*Source data:*
================================

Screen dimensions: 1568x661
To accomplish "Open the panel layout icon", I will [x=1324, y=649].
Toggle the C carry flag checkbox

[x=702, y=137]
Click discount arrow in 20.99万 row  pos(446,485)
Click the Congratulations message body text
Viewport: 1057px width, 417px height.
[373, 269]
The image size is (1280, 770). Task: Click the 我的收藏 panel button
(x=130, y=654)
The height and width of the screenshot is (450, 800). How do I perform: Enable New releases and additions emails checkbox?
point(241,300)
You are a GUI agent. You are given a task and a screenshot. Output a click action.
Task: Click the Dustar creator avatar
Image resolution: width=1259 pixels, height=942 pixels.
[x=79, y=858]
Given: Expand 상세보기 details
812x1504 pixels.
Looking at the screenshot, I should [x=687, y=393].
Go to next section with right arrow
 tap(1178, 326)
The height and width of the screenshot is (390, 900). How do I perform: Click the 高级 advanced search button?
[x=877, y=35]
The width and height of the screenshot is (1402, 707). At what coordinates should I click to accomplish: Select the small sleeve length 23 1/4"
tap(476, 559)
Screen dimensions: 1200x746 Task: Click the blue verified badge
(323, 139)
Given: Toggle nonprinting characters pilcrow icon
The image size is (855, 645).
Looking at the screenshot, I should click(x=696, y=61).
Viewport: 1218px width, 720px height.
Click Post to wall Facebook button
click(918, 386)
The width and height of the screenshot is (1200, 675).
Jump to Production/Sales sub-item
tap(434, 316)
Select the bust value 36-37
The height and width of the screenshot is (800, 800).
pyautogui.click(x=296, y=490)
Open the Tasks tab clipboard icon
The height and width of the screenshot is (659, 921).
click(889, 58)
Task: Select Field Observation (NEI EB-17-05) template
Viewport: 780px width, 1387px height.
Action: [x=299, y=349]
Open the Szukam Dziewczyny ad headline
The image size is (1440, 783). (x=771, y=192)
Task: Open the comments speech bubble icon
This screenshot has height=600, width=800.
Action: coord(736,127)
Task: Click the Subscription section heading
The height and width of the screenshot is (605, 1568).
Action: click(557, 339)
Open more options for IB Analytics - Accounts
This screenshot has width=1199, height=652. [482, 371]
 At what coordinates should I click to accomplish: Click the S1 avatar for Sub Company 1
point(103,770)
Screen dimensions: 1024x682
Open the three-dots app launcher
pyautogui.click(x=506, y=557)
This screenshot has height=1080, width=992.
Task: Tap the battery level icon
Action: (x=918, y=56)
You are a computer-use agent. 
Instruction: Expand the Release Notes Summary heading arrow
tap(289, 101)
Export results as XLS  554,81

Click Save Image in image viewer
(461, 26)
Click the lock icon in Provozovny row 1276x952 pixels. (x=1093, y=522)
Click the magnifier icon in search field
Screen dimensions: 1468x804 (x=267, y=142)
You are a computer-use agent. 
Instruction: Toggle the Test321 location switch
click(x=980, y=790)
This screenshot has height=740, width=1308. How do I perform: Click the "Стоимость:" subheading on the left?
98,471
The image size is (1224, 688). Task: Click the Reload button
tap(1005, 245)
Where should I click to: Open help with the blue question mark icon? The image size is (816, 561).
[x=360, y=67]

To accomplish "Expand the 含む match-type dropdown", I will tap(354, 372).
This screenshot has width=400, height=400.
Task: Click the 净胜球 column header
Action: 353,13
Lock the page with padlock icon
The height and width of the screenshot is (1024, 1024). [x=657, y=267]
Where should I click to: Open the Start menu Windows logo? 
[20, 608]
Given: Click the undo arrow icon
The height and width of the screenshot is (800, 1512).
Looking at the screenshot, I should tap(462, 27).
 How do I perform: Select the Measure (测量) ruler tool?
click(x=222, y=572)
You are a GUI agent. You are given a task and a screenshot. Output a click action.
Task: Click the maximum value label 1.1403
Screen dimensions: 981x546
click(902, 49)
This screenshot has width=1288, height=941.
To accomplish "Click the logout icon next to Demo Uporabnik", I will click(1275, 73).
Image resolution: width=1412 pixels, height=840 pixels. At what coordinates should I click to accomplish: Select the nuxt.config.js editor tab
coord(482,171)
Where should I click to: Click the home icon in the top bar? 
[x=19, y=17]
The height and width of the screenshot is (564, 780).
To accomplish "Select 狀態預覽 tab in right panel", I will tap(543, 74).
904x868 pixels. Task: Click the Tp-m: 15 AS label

================================

*What is required:* Could you quote the material above in full, exactly as it stands?

*Answer space:*
Screen dimensions: 1568x661
To accomplish "Open the panel layout icon", I will [x=1324, y=649].
Toggle the C carry flag checkbox

[x=702, y=137]
Click discount arrow in 20.99万 row  pos(446,485)
Click the Congratulations message body text
Viewport: 1057px width, 417px height.
[373, 269]
The image size is (1280, 770). Task: Click the 我的收藏 panel button
(x=130, y=654)
The height and width of the screenshot is (450, 800). How do I perform: Enable New releases and additions emails checkbox?
point(241,300)
You are a GUI agent. You are given a task and a screenshot. Output a click action.
Task: Click the Dustar creator avatar
Image resolution: width=1259 pixels, height=942 pixels.
[x=79, y=858]
Given: Expand 상세보기 details
812x1504 pixels.
Looking at the screenshot, I should [x=687, y=393].
Go to next section with right arrow
 tap(1178, 326)
The height and width of the screenshot is (390, 900). How do I perform: Click the 高级 advanced search button?
[x=877, y=35]
The width and height of the screenshot is (1402, 707). At what coordinates should I click to accomplish: Select the small sleeve length 23 1/4"
tap(476, 559)
Screen dimensions: 1200x746 Task: Click the blue verified badge
(323, 139)
Given: Toggle nonprinting characters pilcrow icon
The image size is (855, 645).
Looking at the screenshot, I should click(x=696, y=61).
Viewport: 1218px width, 720px height.
Click Post to wall Facebook button
click(918, 386)
The width and height of the screenshot is (1200, 675).
Jump to Production/Sales sub-item
tap(434, 316)
Select the bust value 36-37
The height and width of the screenshot is (800, 800).
pyautogui.click(x=296, y=490)
Open the Tasks tab clipboard icon
The height and width of the screenshot is (659, 921).
click(889, 58)
Task: Select Field Observation (NEI EB-17-05) template
Viewport: 780px width, 1387px height.
Action: [x=299, y=349]
Open the Szukam Dziewczyny ad headline
The image size is (1440, 783). (x=771, y=192)
Task: Open the comments speech bubble icon
This screenshot has height=600, width=800.
Action: coord(736,127)
Task: Click the Subscription section heading
The height and width of the screenshot is (605, 1568).
Action: click(557, 339)
Open more options for IB Analytics - Accounts
This screenshot has width=1199, height=652. [482, 371]
 At what coordinates should I click to accomplish: Click the S1 avatar for Sub Company 1
point(103,770)
Screen dimensions: 1024x682
Open the three-dots app launcher
pyautogui.click(x=506, y=557)
This screenshot has height=1080, width=992.
Task: Tap the battery level icon
Action: (x=918, y=56)
You are a computer-use agent. 
Instruction: Expand the Release Notes Summary heading arrow
tap(289, 101)
Export results as XLS  554,81

Click Save Image in image viewer
(461, 26)
Click the lock icon in Provozovny row 1276x952 pixels. (x=1093, y=522)
Click the magnifier icon in search field
Screen dimensions: 1468x804 (x=267, y=142)
You are a computer-use agent. 
Instruction: Toggle the Test321 location switch
click(x=980, y=790)
This screenshot has height=740, width=1308. How do I perform: Click the "Стоимость:" subheading on the left?
98,471
The image size is (1224, 688). Task: Click the Reload button
tap(1005, 245)
Where should I click to: Open help with the blue question mark icon? The image size is (816, 561).
[x=360, y=67]

To accomplish "Expand the 含む match-type dropdown", I will tap(354, 372).
This screenshot has width=400, height=400.
Task: Click the 净胜球 column header
Action: 353,13
Lock the page with padlock icon
The height and width of the screenshot is (1024, 1024). [x=657, y=267]
Where should I click to: Open the Start menu Windows logo? 
[20, 608]
Given: Click the undo arrow icon
The height and width of the screenshot is (800, 1512).
Looking at the screenshot, I should tap(462, 27).
 How do I perform: Select the Measure (测量) ruler tool?
click(x=222, y=572)
You are a GUI agent. You are given a task and a screenshot. Output a click action.
Task: Click the maximum value label 1.1403
Screen dimensions: 981x546
click(902, 49)
This screenshot has width=1288, height=941.
To accomplish "Click the logout icon next to Demo Uporabnik", I will click(1275, 73).
Image resolution: width=1412 pixels, height=840 pixels. At what coordinates should I click to accomplish: Select the nuxt.config.js editor tab
coord(482,171)
Where should I click to: Click the home icon in the top bar? 
[x=19, y=17]
The height and width of the screenshot is (564, 780).
To accomplish "Select 狀態預覽 tab in right panel", I will tap(543, 74).
904x868 pixels. Task: Click the Tp-m: 15 AS label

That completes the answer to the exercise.